The value of \[\int{\frac{dx}{3-2x-{{x}^{2}}}}\] will be [UPSEAT 1999]

A) \[\frac{1}{4}\log \,\left( \frac{3+x}{1-x} \right)\]

B) \[\frac{1}{3}\log \,\left( \frac{3+x}{1-x} \right)\]

C) \[\frac{1}{2}\log \,\left( \frac{3+x}{1-x} \right)\]
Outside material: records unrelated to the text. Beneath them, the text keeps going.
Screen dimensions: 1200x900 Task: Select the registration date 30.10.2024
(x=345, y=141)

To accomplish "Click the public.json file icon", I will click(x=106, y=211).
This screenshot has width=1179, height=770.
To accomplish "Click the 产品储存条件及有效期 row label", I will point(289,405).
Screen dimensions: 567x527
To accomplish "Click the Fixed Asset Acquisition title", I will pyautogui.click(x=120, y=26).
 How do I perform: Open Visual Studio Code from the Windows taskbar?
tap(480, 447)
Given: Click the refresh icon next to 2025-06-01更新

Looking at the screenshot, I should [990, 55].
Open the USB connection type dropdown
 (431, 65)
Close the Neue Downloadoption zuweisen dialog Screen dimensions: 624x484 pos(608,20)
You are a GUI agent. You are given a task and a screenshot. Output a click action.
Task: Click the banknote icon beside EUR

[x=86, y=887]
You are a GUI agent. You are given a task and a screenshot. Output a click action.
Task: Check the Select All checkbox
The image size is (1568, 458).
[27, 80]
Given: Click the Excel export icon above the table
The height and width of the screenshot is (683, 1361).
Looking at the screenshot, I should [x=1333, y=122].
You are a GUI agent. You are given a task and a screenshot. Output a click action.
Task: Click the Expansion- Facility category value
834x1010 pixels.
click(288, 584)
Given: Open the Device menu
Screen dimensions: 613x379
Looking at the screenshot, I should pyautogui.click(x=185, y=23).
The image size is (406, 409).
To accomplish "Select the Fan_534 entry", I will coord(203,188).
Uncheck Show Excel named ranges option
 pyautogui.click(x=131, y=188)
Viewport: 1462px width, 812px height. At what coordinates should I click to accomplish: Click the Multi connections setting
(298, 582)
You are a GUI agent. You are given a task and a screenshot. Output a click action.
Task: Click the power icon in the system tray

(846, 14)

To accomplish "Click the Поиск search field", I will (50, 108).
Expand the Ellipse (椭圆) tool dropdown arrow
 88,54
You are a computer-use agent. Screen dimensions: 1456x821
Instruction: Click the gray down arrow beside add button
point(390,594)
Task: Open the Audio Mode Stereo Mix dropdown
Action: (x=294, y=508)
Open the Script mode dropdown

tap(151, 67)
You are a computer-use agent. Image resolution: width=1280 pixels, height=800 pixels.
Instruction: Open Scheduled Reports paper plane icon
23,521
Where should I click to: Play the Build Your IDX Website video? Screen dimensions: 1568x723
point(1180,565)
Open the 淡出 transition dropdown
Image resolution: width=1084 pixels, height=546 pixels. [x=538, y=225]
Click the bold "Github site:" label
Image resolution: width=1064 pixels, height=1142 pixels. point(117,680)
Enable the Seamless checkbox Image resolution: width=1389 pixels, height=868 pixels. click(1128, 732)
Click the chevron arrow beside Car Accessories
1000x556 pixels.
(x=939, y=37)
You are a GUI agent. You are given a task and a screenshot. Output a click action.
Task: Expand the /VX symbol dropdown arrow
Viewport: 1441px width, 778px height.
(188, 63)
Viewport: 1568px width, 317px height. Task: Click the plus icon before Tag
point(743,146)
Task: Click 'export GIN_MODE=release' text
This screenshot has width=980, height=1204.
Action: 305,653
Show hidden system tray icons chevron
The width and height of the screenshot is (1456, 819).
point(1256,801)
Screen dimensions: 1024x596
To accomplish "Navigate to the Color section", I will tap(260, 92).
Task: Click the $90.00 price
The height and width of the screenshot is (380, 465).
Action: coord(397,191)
D) \[\log \,\left( \frac{1-x}{3+x} \right)\]
Correct Answer: A

Solution :
- \[\int{\frac{dx}{3-2x-{{x}^{2}}}=\int{\frac{dx}{4-({{x}^{2}}+2x+1)}}}\]
- \[=\int{\frac{dx}{4-{{(x+1)}^{2}}}}\]\[=\int{\frac{dt}{{{(2)}^{2}}-{{t}^{2}}}}\]
- Where \[x+1=t,\,\,\,\,\,\therefore dx=dt\]
- \[\therefore I=\frac{1}{2.2}\log \left( \frac{2+t}{2-t} \right)\]\[=\frac{1}{4}\log \left( \frac{2+x+1}{2-x-1} \right)\]\[=\frac{1}{4}\log \left( \frac{3+x}{1-x} \right).\]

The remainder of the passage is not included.